Ph.D. Purdue University (P. Fuchs)

Postdoc Columbia University (C. Still)

Pedagogical Training/High School teaching certification Pace University

Research Experience
Dr. Hamann spent almost 25 years working in Big Pharma at Lederle Labs/Wyeth/Pfizer. Most of that time he worked on using antibodies to deliver cytotoxic agents, especially the extremely potent natural product calicheamicin, to tumor cells. His work resulted in the approval of Mylotarg® for AML, a leukemia more prevalent in elderly patients. A second antibody-drug conjugate he work on, inotuzumab ozogamicin, has recently been given breakthrough therapy status in ALL, another leukemia that is relative well treated in children but not in adults. For his work he has received the ACS Heroes of Chemistry Award, the PhRMA Discovers Award, the American Home Products Exceptional Achievement Award, and the American Cyanamid Scientific Achievement Award. Dr Hamann has over 40 publications, over two dozen presentations at national meetings including invited lectures, and over two dozen patents.

Teaching Experience
Dr Hamann taught chemistry, as well as physics and earth science, in the NYC public high schools for three years, most recently at the Bronx High School of Science. He has taught organic chemistry and general chemistry as an adjunct at John Jay College and as a visiting professor at Vassar College. He continues to enjoy sharing his love of organic chemistry at Hunter College.

Selected Publications

Hamann, P. R., Hinman, L. M., Beyer, C. F., Lindh, D., and Mountain, A., A calicheamicin conjugate with a fully humanized anti-MUC1 antibody shows potent antitumor effects in breast and ovarian tumor xenografts. Bioconjugate Chem, 16:354-360, 2005.
Erwin Boghaert, Latha Sridharan, Doug Armellino, Kiran Khandke, John DiJoseph, Arthur Kunz, Maureen Dougher, Fan Jiang, Lyka Kalyandrug, Philip Hamann, Philip Frost and Nitin Damle, The calicheamicin conjugate: hu3S193-CalichDMH, targets Lewisy and destroys Lewisy-positive human carcinoma cells and xenografts.
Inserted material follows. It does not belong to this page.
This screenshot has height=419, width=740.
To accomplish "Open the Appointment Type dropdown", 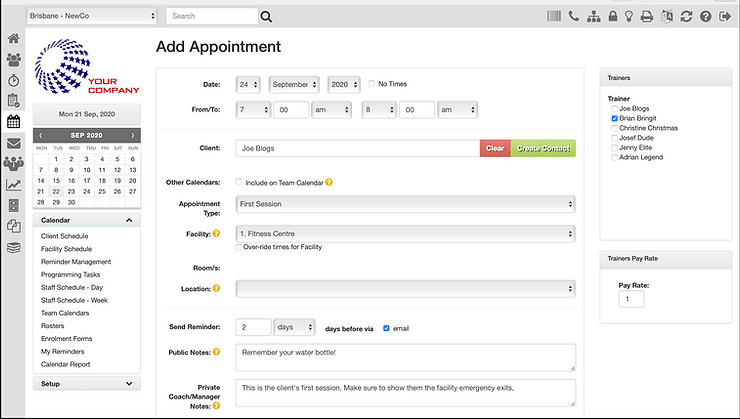I will tap(405, 204).
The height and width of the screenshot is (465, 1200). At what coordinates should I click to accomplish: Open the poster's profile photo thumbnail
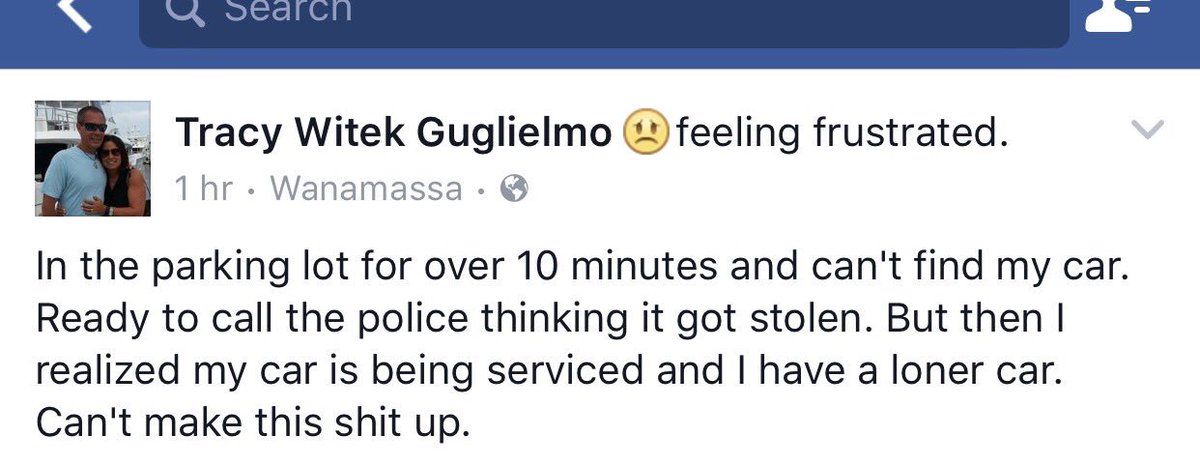click(92, 158)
Clinical Cancer Res., 10: 4538-49, 2004.

John F. DiJoseph, Douglas C. Armellino, Erwin R. Boghaert, Kiran Khandke, Maureen Dougher, Latha Sridharan, Arthur Kunz, Philip R. Hamann, Boris Gorovits, Chandrasekhar Udata, Justin K. Moran, Andrew G. Popplewell, Sue Stephens, Philip Frost, and Nitin K. Damle, Antibody-Targeted Chemotherapy with CMC-544: A CD22-Targeted Immunoconjugate of Calicheamicin for the Treatment of B Lymphoid Malignancies, Blood 103: 1807-1814, 2004.
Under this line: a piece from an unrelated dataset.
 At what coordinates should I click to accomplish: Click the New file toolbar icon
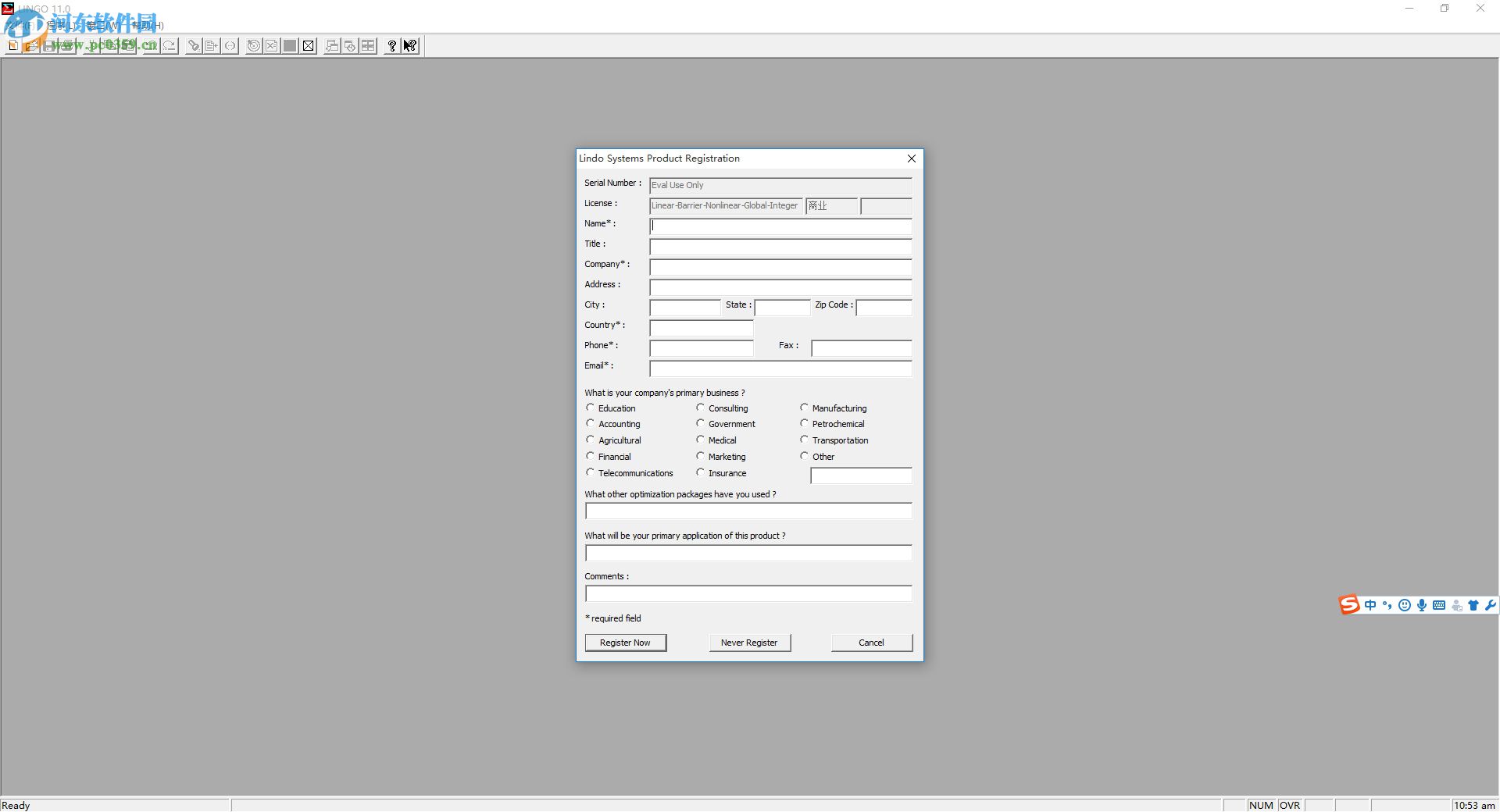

Hamann, P. R., Hinman, L. M., Hollander, I., Beyer, C. F., Lindh, D., Holcomb, R., Hallett, W., Upeslacis, J., Shochat, D., Mountain, A., Flowers, D. A., and Bernstein, I., A potent and selective anti-CD33 antibody-calicheamicin conjugate for treatment of acute myeloid leukemia. Bioconjugate Chem. 13: 47-58, 2002.